=== Problem ===
Reproduce the records that follow exactly; any picture among them stays out.

=== Data records ===
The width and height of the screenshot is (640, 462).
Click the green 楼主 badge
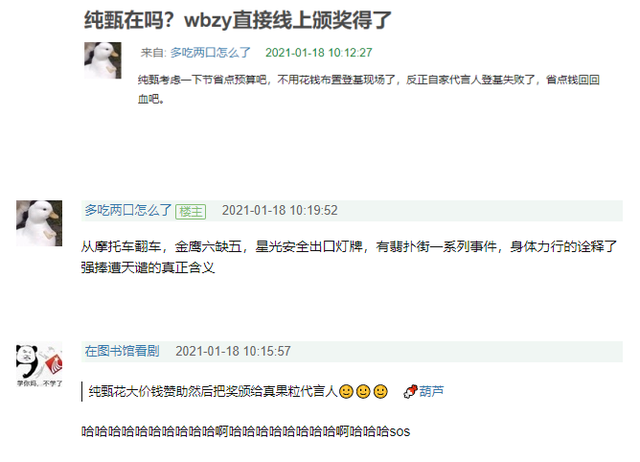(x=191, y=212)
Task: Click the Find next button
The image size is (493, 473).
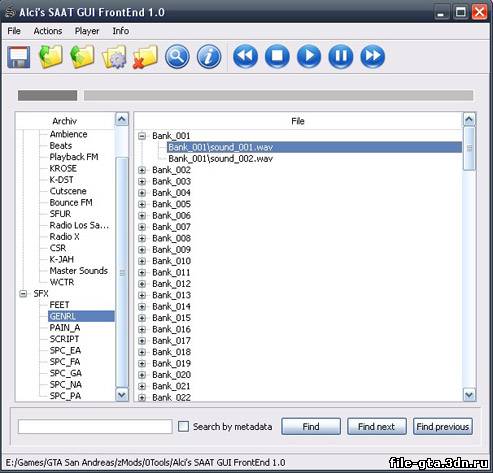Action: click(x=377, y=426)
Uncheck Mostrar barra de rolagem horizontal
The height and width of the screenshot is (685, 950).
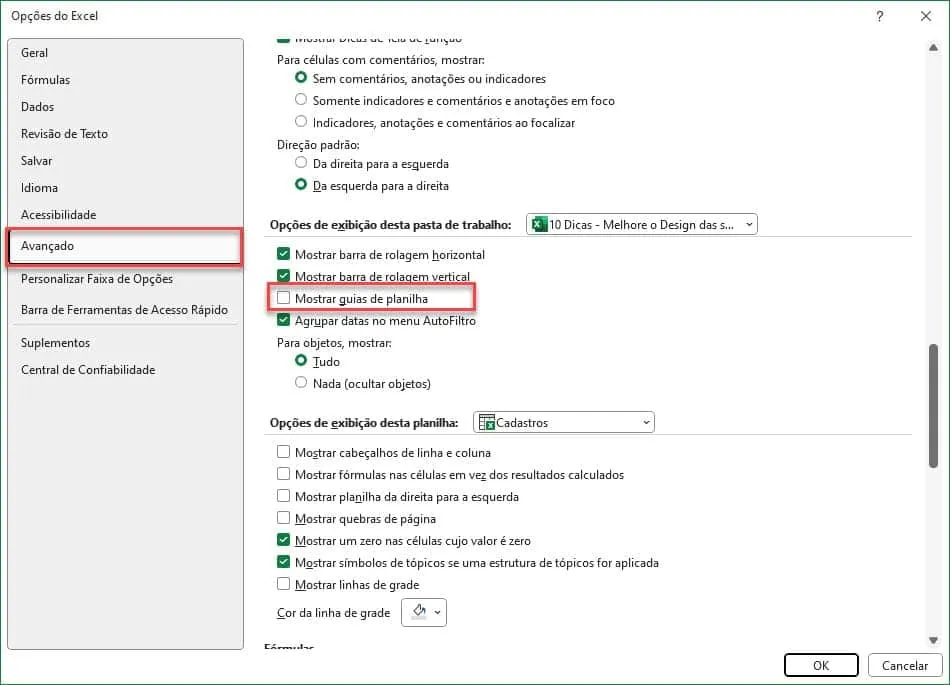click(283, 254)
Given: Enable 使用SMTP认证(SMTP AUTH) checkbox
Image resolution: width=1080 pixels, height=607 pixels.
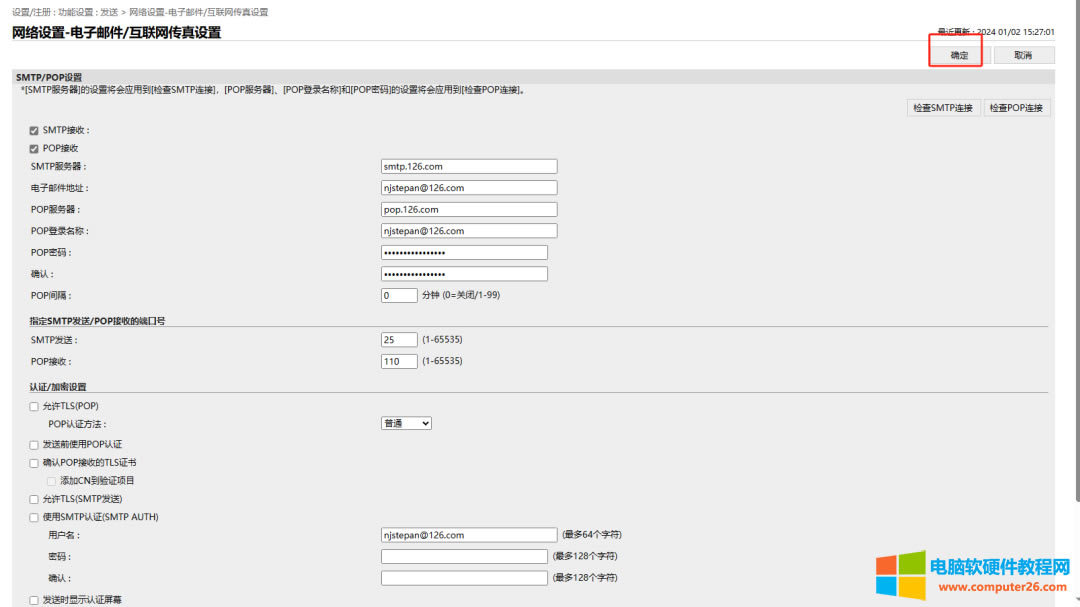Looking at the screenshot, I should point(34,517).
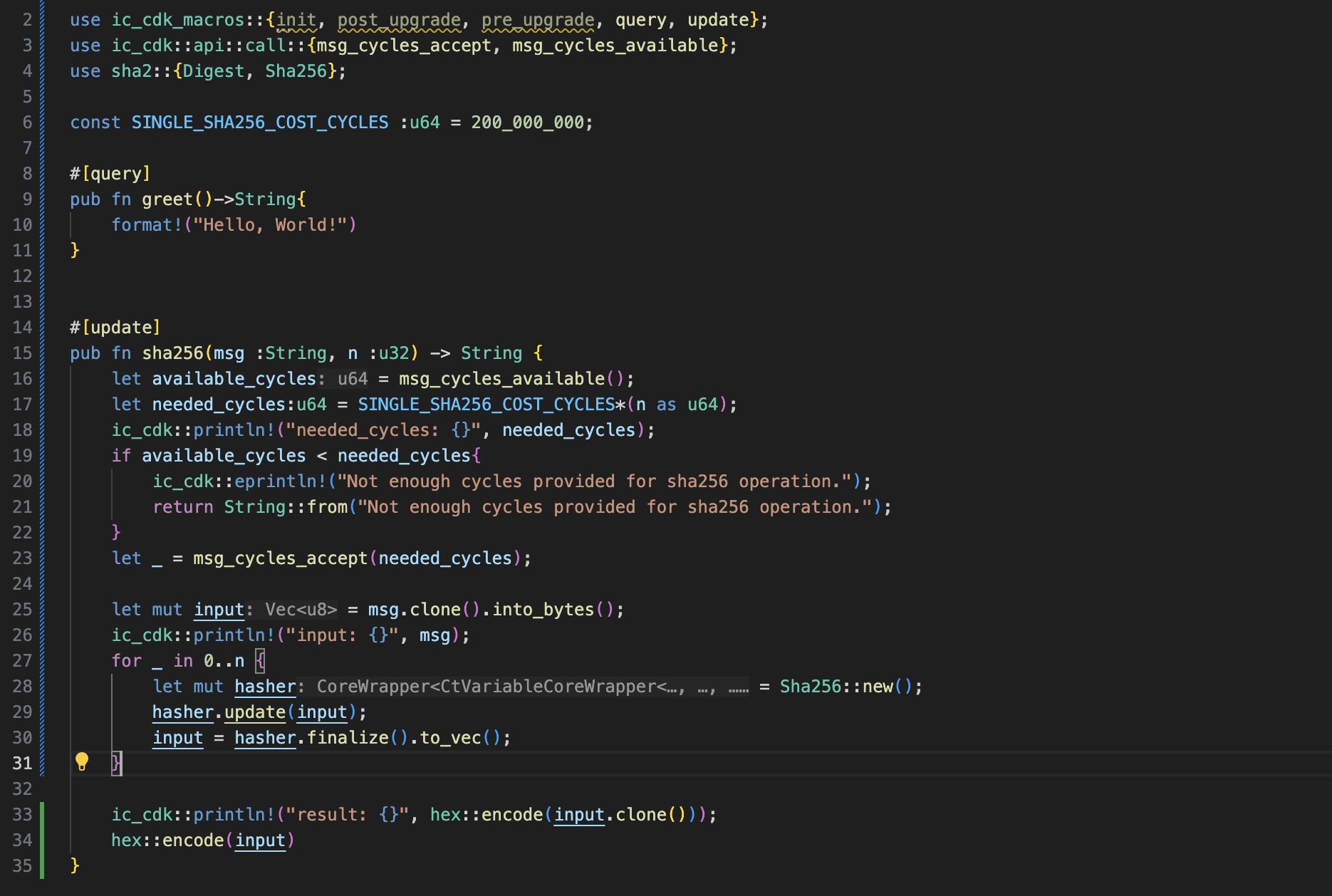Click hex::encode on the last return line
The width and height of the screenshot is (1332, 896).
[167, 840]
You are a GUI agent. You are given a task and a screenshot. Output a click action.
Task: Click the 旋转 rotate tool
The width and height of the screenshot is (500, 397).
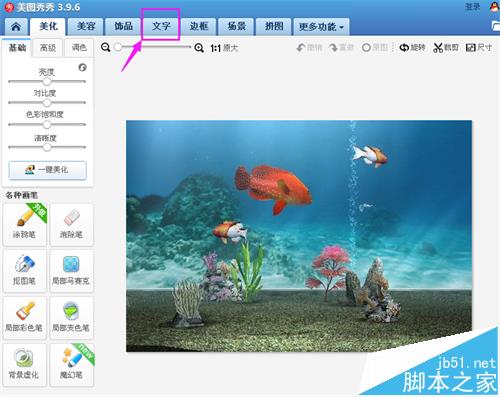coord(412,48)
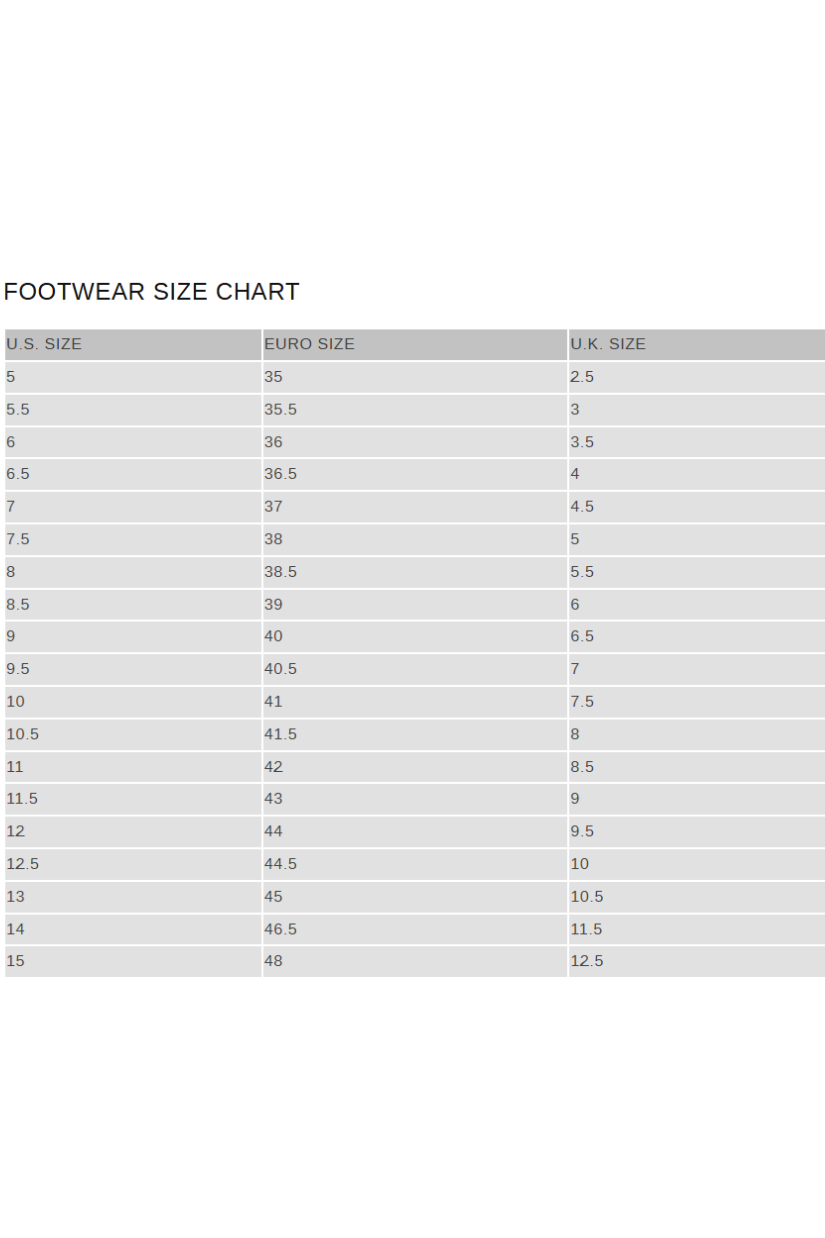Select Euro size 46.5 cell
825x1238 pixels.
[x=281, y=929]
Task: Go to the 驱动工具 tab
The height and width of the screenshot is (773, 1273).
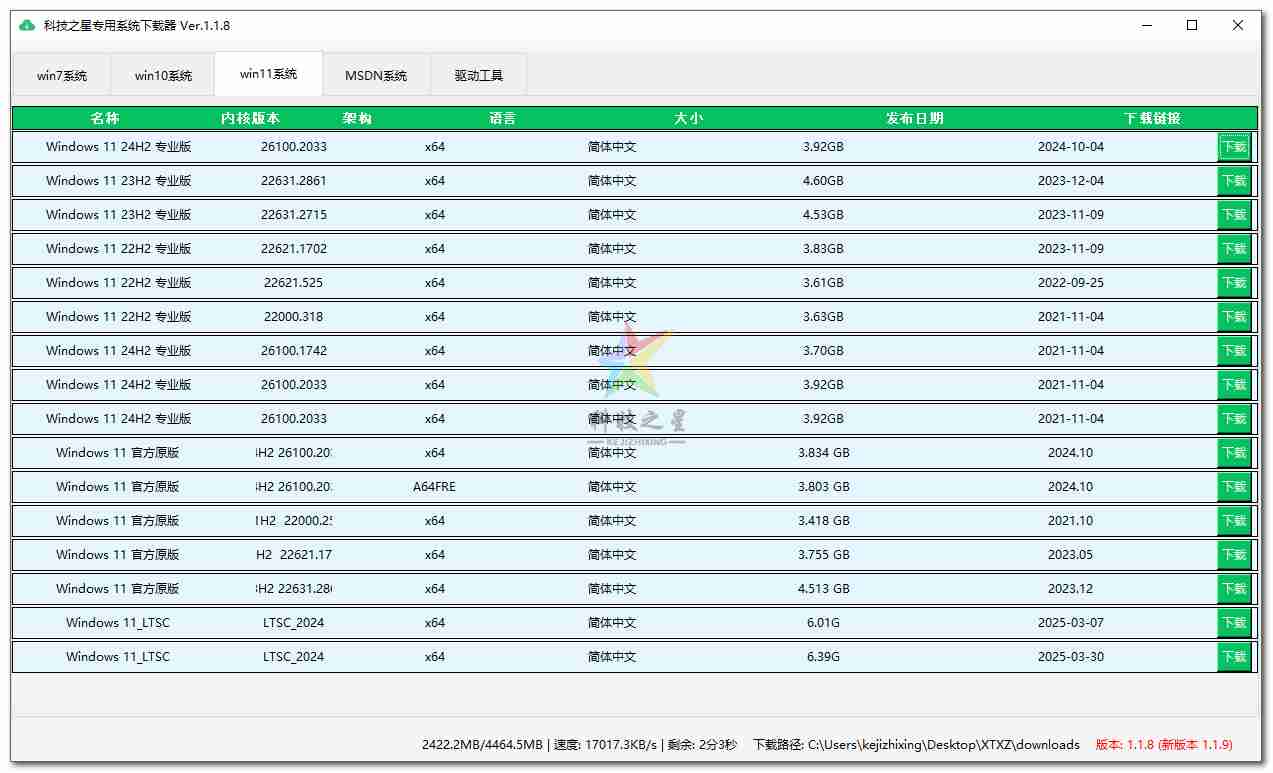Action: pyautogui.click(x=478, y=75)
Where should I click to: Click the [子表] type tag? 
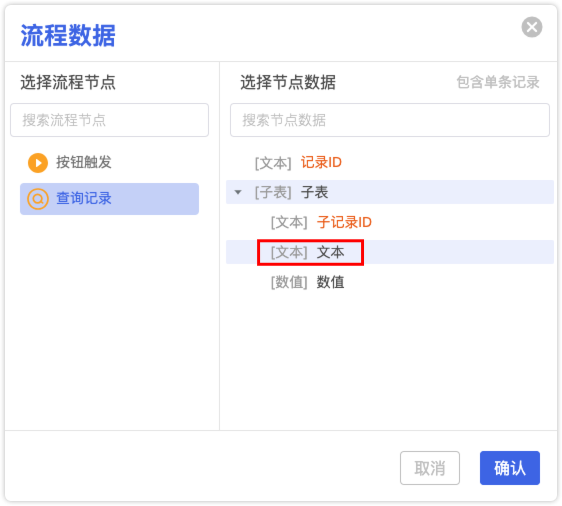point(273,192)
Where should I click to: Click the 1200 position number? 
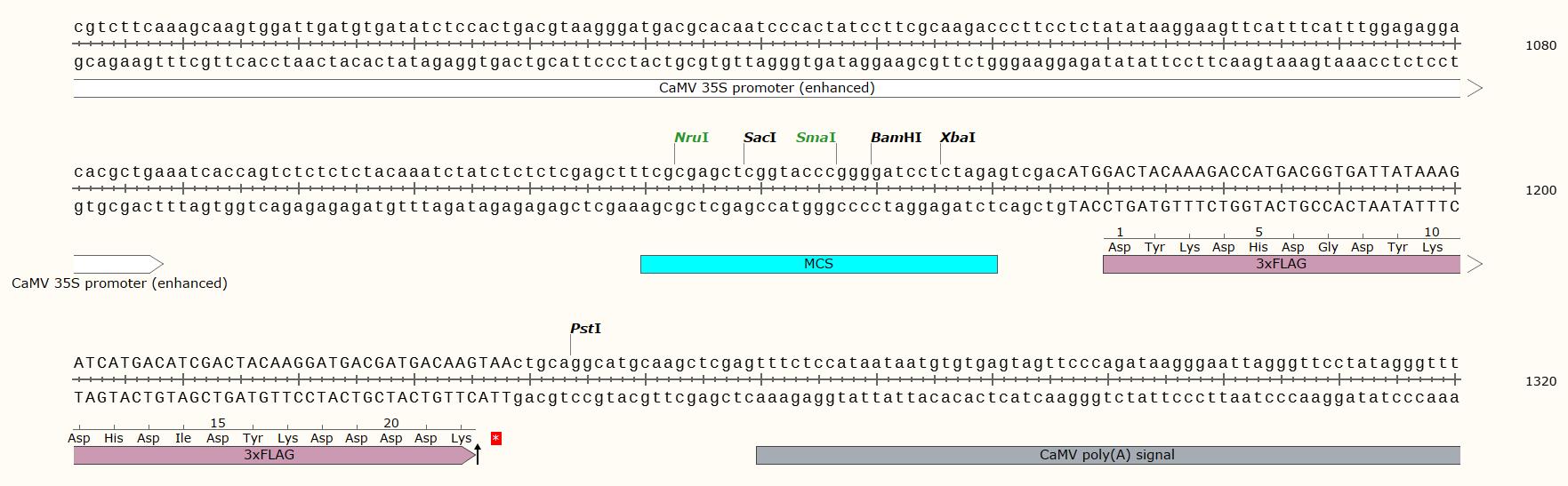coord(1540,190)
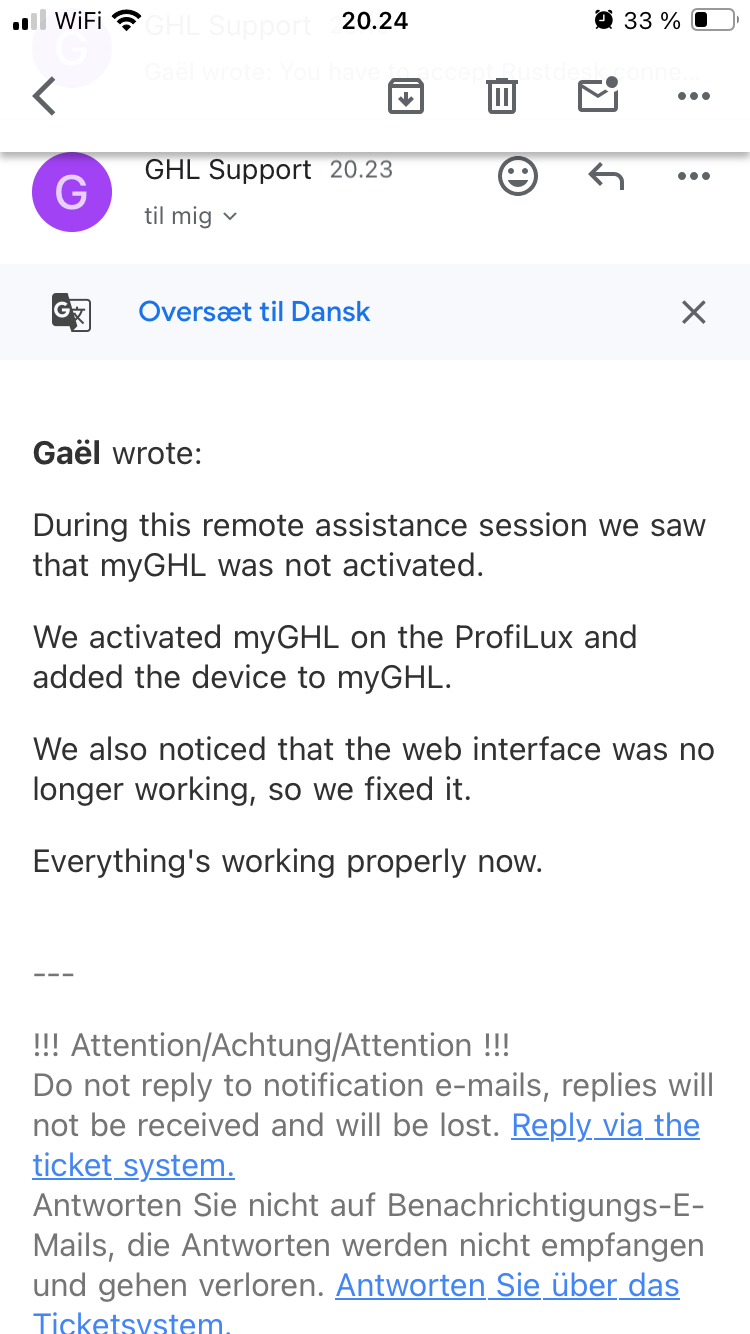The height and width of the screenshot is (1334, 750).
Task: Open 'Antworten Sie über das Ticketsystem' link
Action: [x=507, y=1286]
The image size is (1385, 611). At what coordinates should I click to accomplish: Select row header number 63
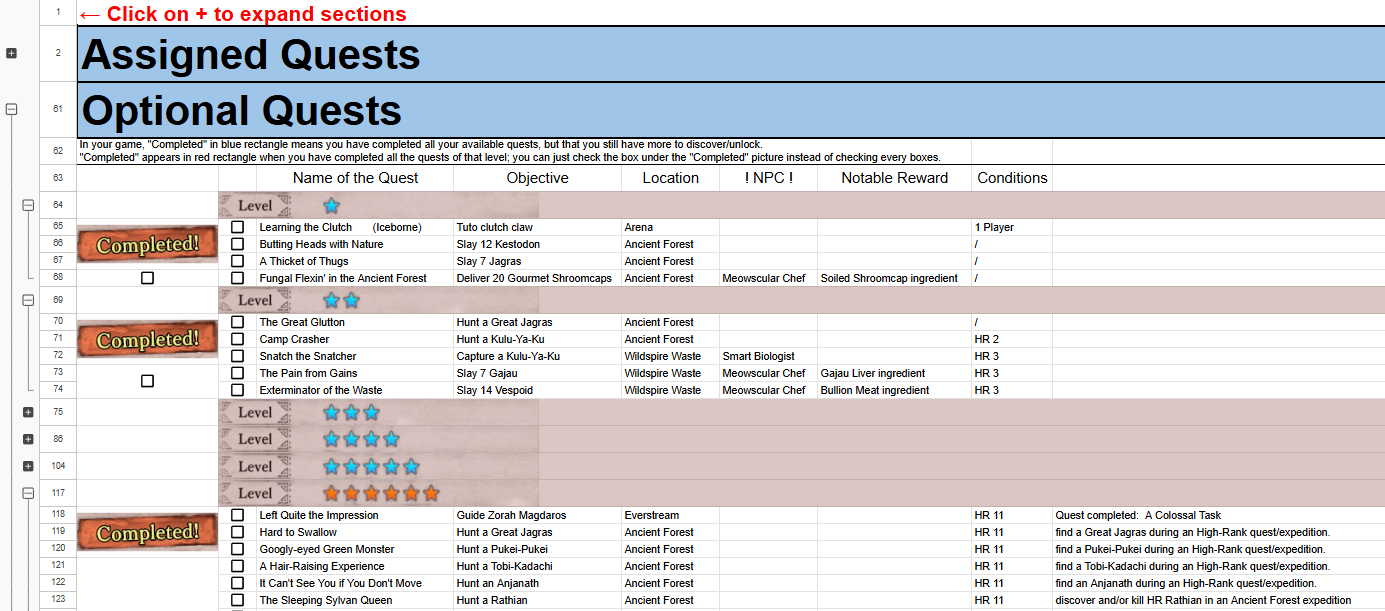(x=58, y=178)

=== Exercise result ===
The width and height of the screenshot is (640, 462).
Click the green 楼主 badge
(x=191, y=212)
Task: Click the Find next button
The image size is (493, 473).
Action: click(x=377, y=426)
Uncheck Mostrar barra de rolagem horizontal
The height and width of the screenshot is (685, 950).
click(283, 254)
Given: Enable 使用SMTP认证(SMTP AUTH) checkbox
Image resolution: width=1080 pixels, height=607 pixels.
Looking at the screenshot, I should point(34,517).
Click hex::encode on the last return line
The width and height of the screenshot is (1332, 896).
[167, 840]
You are a GUI agent. You are given a task and a screenshot. Output a click action.
Task: Click the 旋转 rotate tool
The width and height of the screenshot is (500, 397).
coord(412,48)
Select Euro size 46.5 cell
825x1238 pixels.
[x=281, y=929]
Task: Go to the 驱动工具 tab
The height and width of the screenshot is (773, 1273).
Action: pyautogui.click(x=478, y=75)
Where should I click to: Click the [子表] type tag? 
point(273,192)
Where should I click to: Click the 1200 position number? 
coord(1540,190)
The height and width of the screenshot is (1334, 750).
Task: Open 'Antworten Sie über das Ticketsystem' link
Action: [x=507, y=1286]
The image size is (1385, 611). At what coordinates should I click to accomplish: Select row header number 63
(x=58, y=178)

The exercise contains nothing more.